To find Machin-like formulae for pi, I want to find sets of N where N^2+1 has only small prime factors. Tangentially, it would be nice to have a proof that, for example, n=485298 is the largest number where n^2+1 has no prime factor greater than 53.

(asking the same question about n^2-1 gives you combinations of hyperbolic-arc-cotangents which sum to the logarithms of small primes, which combined with efficient series-summing tools give quite good expressions for said logarithms - I've used y-cruncher to get ten billion digits of log(17) without difficulty)

And I've not the faintest clue where to start for this sort of question.
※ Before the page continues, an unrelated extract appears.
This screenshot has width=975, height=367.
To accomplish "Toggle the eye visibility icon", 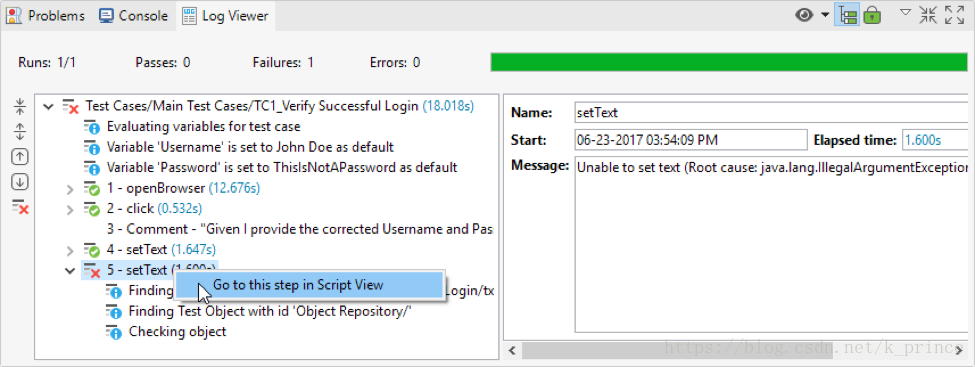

(annoyingly, y-cruncher has quite a large per-term overhead, so getting faster convergence for the individual arctangents doesn't win if you have to sum more terms; so

Code:

? lindep([Pi/4,atan(1/485298),atan(1/85353),atan(1/44179),atan(1/34208),atan(1/6118),atan(1/2943),atan(1/1772),atan(1/931)])
%64 = [1, 183, -215, -71, 295, -68, -163, -525, -398]~
? lindep([Pi/4,atan(1/485298),atan(1/330182),atan(1/114669),atan(1/85353),atan(1/44179),atan(1/34208),atan(1/12943),atan(1/9466),atan(1/5257)])
%80 = [1, -808, -1389, -1484, -2097, -2021, -1850, -1950, 398, -2805]~

isn't actually useful)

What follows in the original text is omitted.